| YOUR TASK |
Exactly reproduce the lines from the line containing "Instruction: Click the Documentation" to the end of the data below, inclusive, and nothing else.

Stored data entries
'''
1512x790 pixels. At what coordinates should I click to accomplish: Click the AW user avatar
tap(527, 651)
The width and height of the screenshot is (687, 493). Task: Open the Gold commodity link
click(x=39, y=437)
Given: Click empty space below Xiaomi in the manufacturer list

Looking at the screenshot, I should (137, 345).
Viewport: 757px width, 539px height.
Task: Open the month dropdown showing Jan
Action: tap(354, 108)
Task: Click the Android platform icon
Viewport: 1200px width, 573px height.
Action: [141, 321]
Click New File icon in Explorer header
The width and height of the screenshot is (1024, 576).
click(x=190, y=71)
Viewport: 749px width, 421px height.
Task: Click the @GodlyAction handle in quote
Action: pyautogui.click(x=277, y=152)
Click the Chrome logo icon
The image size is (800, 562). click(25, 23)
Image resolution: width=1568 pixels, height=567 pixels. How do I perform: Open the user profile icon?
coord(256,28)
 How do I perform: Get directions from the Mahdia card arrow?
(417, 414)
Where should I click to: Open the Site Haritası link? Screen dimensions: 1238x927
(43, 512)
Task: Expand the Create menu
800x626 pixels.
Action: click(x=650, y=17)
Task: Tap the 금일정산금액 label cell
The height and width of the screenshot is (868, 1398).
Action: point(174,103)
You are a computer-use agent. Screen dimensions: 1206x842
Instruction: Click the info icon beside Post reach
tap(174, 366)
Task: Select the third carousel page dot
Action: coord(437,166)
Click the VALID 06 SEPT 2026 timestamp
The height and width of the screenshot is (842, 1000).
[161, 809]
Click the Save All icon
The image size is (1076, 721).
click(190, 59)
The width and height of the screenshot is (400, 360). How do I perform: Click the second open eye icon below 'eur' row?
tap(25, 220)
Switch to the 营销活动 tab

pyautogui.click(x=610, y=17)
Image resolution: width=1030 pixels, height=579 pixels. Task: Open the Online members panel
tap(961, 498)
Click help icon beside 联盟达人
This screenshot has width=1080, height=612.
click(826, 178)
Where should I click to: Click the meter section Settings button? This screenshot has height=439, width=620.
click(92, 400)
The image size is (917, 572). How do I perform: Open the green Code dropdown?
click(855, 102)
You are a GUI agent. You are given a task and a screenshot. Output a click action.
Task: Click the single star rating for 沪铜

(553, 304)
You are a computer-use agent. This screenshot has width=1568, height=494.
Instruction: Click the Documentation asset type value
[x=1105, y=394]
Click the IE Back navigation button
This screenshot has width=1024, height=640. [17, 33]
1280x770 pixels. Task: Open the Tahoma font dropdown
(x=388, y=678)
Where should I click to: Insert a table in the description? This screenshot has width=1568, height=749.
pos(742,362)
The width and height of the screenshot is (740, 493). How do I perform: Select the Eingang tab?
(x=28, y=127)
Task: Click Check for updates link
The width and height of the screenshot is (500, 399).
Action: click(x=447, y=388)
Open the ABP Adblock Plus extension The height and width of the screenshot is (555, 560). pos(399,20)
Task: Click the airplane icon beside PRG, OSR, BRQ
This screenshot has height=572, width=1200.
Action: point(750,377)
'''
| EXERCISE RESULT |
Instruction: Click the Documentation asset type value
[x=1105, y=394]
Click the IE Back navigation button
This screenshot has width=1024, height=640. [17, 33]
1280x770 pixels. Task: Open the Tahoma font dropdown
(x=388, y=678)
Where should I click to: Insert a table in the description? This screenshot has width=1568, height=749.
pos(742,362)
The width and height of the screenshot is (740, 493). How do I perform: Select the Eingang tab?
(x=28, y=127)
Task: Click Check for updates link
The width and height of the screenshot is (500, 399).
Action: click(x=447, y=388)
Open the ABP Adblock Plus extension The height and width of the screenshot is (555, 560). pos(399,20)
Task: Click the airplane icon beside PRG, OSR, BRQ
This screenshot has height=572, width=1200.
Action: point(750,377)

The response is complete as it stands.